Redmond Uses Protocol NIST Says Is a “Severe Security Vulnerability”
The protocol used by Microsoft for email encryption has a weakness that can leak information meant to stay secret, warns cybersecurity company WithSecure.
Electronic Codebook encrypts repeated blocks of information with the same ciphertext – meaning that in the supposedly impenetrable gibberish encryption uses to protect information from prying eyes, patterns may emerge.
“You can have the correct cipher, a really secure way of creating the key and so forth, but if you’re using ECB, you have this problem,” WIthSecure senior consultant Harry Sintonen tells Information Security Media Group. Microsoft includes email encryption as part of its Azure Rights Management offering.
Electronic Codebook’s shortcomings aren’t a secret: the National Institute of Standards and Technology, the U.S. agency that develops encryption standards for civilian usage, characterizes ECB as “a severe security vulnerability.” The agency earlier this year proposed limiting its use by the federal government.

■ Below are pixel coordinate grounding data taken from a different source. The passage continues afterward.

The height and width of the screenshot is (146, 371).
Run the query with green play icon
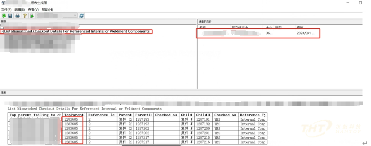click(x=32, y=16)

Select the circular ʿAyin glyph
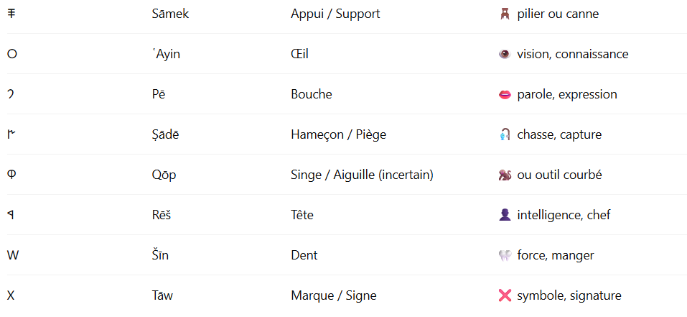point(12,55)
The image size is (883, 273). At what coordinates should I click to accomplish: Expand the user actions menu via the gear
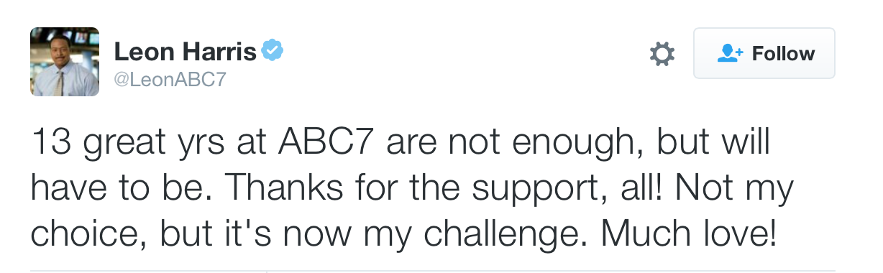pos(662,54)
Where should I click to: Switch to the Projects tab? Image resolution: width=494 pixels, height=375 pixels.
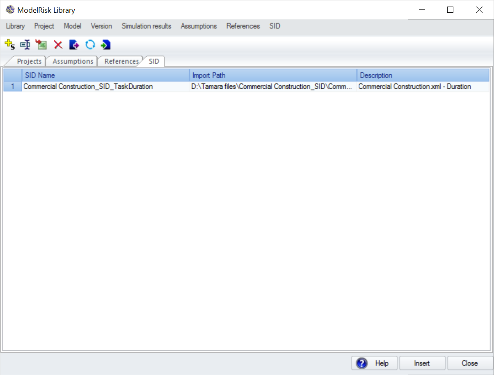(x=29, y=61)
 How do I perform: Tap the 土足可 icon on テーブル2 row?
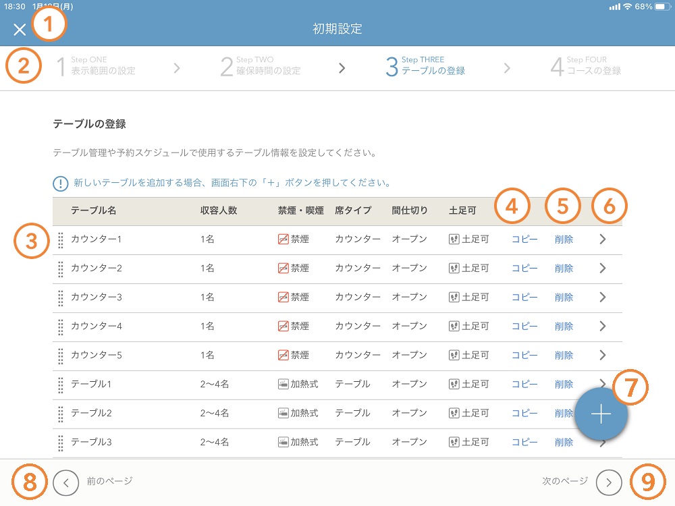[x=453, y=413]
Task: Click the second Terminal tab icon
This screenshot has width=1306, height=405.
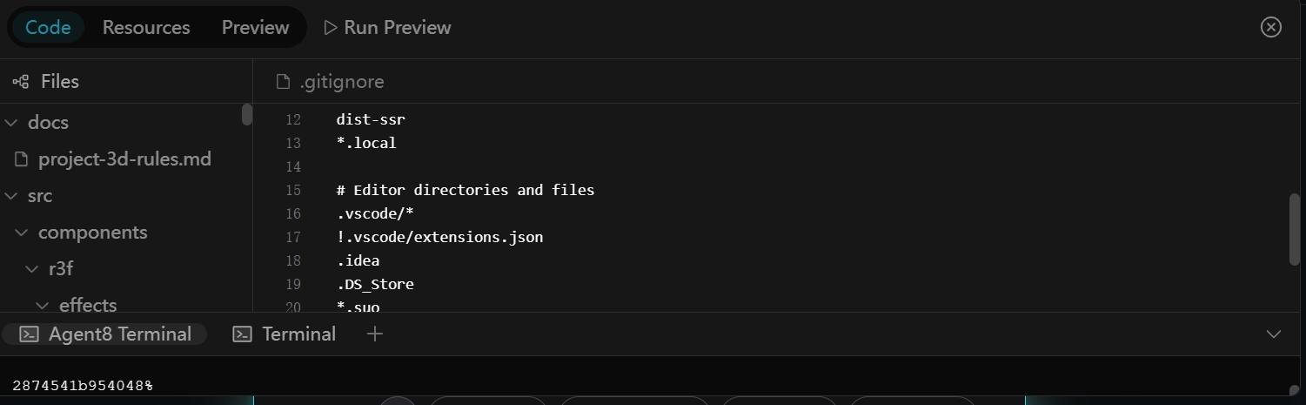Action: click(x=242, y=334)
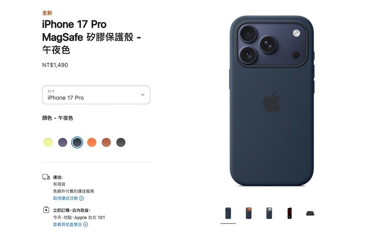Click plus icon beside 取得運送日期
Image resolution: width=376 pixels, height=234 pixels.
82,198
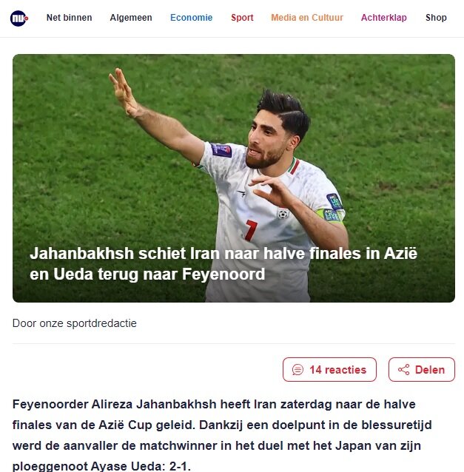Click the 'Door onze sportdredactie' byline
This screenshot has width=464, height=472.
click(74, 323)
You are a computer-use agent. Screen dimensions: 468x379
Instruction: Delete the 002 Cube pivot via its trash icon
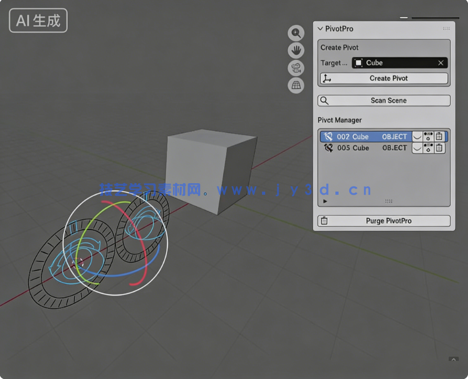[x=439, y=136]
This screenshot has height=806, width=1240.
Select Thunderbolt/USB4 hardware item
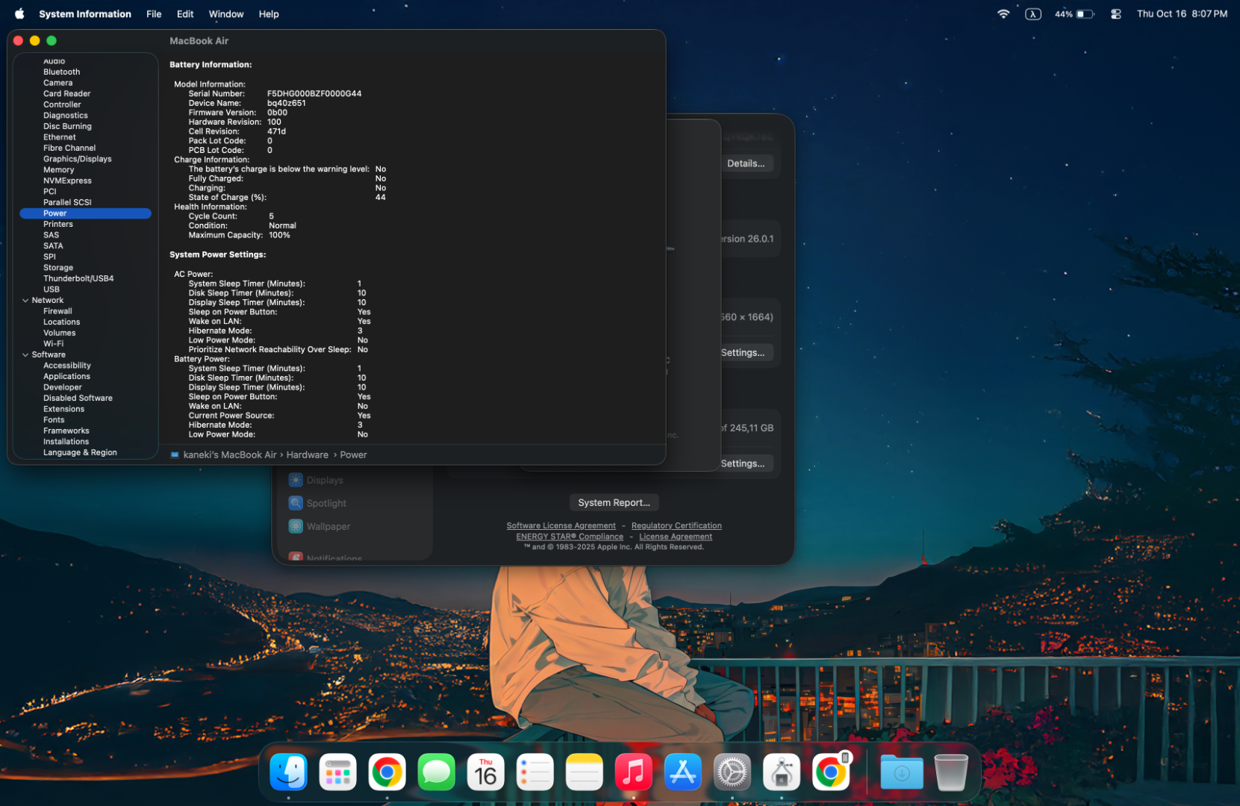tap(78, 278)
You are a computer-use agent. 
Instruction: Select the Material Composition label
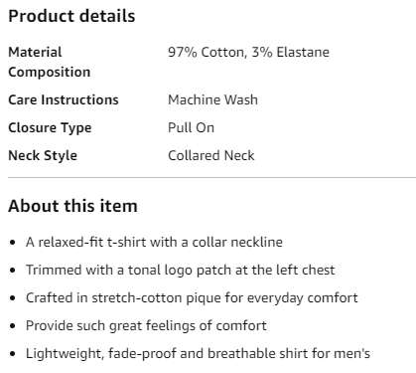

Sintonen says he’s drawing attention to Microsoft’s use of the algorithm because Microsoft-encrypted email could betray their senders under conditions in which an adversary can gather large volumes of messages.
Because ECB encrypts repeated plaintext within a single message with the same characters, an authority able to capture and analyze email flows could infer parts of the encrypted text.
“If you have repeating patterns, these patterns are visible.” The vulnerability requires repetition within the message or consistent repetition among multiple messages – the latter also requiring more advanced analysis to spot.
To prove the vulnerability, Sintonen was able to extract from raw image file of the word “fail” printed in black against background. The extraction was not perfect, but clearly enough to read the text.
Sintonen says he contacted Microsoft, which did not assign a CVE to the vulnerability. In a written statement, a company spokesperson says encryption “is intended as a tool to prevent accidental misuse and is not a security boundary.”
SIntonen speculates Microsoft continues to use the algorithm, despite its known problems, primarily to support backward compatibility. Once Redmond started using Electronic Codebook, it is difficult to get away from it without causing customers to lose the ability to decrypt old messages. “I think this probably has been some kind of early mistake they just couldn’t easily fix.”
A Microsoft insider tells ISMG that’s the case, but that the company is examining alternatives to Electronic Cookbook for future product updates.